“Shen has transitioned to BSD” - muyuu
https://groups.google.com/forum/#!topic/qilang/pt1nmdcOOVU

======
hga
A modified BSD master licence, unfortunately, which significantly negates the
potential advantages changing the license.

See lots of discussion here:
[https://news.ycombinator.com/item?id=8992340](https://news.ycombinator.com/item?id=8992340)

Some additional discussion here:
[https://news.ycombinator.com/item?id=8990537](https://news.ycombinator.com/item?id=8990537)

And of course recent discussion in the Google Group mailing list, most
recently this topic:
[https://groups.google.com/d/msg/qilang/qGHfX3Iimqk/PBQerwjM2...](https://groups.google.com/d/msg/qilang/qGHfX3Iimqk/PBQerwjM218J)

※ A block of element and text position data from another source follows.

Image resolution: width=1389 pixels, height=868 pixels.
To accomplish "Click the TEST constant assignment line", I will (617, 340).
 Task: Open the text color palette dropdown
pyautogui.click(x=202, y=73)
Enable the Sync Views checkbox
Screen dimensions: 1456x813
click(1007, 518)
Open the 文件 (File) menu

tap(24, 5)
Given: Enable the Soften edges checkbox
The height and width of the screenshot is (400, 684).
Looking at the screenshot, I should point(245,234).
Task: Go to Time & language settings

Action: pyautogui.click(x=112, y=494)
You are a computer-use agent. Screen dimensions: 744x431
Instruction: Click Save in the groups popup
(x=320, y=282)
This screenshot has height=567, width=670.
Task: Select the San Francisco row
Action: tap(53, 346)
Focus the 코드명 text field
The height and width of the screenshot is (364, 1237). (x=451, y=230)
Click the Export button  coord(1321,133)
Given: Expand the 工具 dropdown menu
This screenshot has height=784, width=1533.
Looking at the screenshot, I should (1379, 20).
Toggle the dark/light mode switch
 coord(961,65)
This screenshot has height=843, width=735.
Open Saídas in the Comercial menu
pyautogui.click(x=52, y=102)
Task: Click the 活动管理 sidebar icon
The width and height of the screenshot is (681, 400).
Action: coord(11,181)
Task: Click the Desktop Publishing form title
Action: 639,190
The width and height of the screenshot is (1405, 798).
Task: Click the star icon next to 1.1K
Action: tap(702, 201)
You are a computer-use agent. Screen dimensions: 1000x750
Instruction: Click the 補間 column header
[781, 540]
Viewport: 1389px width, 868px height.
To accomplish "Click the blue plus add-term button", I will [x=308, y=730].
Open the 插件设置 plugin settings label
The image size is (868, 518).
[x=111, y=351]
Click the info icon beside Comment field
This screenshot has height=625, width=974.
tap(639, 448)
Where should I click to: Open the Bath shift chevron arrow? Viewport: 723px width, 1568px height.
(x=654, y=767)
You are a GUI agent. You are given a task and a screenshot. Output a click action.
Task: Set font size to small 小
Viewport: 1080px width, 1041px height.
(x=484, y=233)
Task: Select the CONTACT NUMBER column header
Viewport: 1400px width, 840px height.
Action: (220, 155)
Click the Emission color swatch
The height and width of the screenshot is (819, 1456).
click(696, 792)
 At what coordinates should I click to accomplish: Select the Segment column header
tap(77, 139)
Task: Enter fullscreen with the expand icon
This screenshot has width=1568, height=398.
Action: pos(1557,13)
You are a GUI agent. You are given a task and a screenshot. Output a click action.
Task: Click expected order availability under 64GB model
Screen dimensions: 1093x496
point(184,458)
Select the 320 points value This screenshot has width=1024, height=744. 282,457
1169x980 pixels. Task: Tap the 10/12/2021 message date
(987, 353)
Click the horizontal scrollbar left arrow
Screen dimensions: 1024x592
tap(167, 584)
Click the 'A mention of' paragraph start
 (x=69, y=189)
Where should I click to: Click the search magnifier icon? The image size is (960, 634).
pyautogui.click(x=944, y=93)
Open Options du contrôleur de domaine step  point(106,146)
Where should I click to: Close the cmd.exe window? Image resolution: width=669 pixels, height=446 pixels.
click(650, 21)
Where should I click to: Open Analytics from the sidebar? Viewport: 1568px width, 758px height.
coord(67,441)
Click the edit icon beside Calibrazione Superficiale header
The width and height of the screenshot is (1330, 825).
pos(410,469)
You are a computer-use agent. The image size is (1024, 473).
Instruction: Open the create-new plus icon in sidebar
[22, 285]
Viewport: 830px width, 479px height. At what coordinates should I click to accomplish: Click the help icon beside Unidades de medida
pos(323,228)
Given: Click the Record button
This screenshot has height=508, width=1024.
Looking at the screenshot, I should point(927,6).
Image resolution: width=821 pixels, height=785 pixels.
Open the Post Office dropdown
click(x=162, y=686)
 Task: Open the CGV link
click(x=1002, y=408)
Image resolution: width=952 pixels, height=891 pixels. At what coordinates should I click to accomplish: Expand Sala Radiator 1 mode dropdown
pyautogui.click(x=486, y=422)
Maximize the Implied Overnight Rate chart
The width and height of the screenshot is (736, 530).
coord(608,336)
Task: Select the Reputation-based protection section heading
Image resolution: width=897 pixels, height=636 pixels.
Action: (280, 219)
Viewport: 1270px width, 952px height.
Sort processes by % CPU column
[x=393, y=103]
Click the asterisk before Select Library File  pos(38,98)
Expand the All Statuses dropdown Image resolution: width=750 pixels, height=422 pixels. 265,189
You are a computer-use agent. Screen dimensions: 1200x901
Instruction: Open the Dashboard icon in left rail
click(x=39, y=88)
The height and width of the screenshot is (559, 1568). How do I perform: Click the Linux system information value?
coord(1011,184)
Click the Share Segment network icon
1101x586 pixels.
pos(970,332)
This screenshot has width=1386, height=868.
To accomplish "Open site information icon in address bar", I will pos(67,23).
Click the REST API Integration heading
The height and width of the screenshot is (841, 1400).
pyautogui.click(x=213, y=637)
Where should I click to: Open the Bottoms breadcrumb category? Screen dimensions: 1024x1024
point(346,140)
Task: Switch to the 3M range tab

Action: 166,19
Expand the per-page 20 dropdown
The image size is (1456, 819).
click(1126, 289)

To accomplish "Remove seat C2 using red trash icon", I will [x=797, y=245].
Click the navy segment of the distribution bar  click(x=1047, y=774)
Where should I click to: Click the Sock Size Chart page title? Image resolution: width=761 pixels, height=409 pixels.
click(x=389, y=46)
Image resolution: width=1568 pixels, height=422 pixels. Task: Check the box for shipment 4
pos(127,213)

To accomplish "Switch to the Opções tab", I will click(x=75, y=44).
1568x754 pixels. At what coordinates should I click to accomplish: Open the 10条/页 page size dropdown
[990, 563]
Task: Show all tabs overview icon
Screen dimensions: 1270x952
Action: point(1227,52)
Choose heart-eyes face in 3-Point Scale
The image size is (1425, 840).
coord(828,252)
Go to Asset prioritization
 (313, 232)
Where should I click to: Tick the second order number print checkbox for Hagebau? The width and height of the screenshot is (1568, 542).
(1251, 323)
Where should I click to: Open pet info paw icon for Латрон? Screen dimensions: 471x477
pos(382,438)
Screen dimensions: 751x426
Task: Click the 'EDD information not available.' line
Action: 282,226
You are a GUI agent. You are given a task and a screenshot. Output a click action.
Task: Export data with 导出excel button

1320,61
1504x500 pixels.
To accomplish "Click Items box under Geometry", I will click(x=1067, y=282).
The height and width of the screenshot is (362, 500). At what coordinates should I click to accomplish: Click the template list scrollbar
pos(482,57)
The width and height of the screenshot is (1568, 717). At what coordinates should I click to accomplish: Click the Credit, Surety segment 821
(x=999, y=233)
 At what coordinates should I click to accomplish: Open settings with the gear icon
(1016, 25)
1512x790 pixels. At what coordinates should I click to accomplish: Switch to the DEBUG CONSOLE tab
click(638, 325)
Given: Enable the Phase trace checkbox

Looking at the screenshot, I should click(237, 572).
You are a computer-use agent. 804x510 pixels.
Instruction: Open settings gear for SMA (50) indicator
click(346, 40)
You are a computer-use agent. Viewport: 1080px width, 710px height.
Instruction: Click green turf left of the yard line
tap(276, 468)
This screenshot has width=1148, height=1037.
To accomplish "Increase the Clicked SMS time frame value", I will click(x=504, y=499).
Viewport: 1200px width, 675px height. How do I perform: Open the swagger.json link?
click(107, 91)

Which indicates there will be a further change to the master license with "END
OF LICENCE" text added before the recently expanded "Commentary", which in
theory will further weaken the modification (I haven't analyzed the expanded
Commentary yet so I don't have a considered opinion on this).

Which would still require a "run this by legal" even if your org has an
established policy on the 3 clause BSD licence, but that _should_ be easy.
Certainly not guaranteed, certainly a lot worse than a pure 3 clause BSD, but
now, maybe not fatally crippling to the nascent Shen community. We'll see.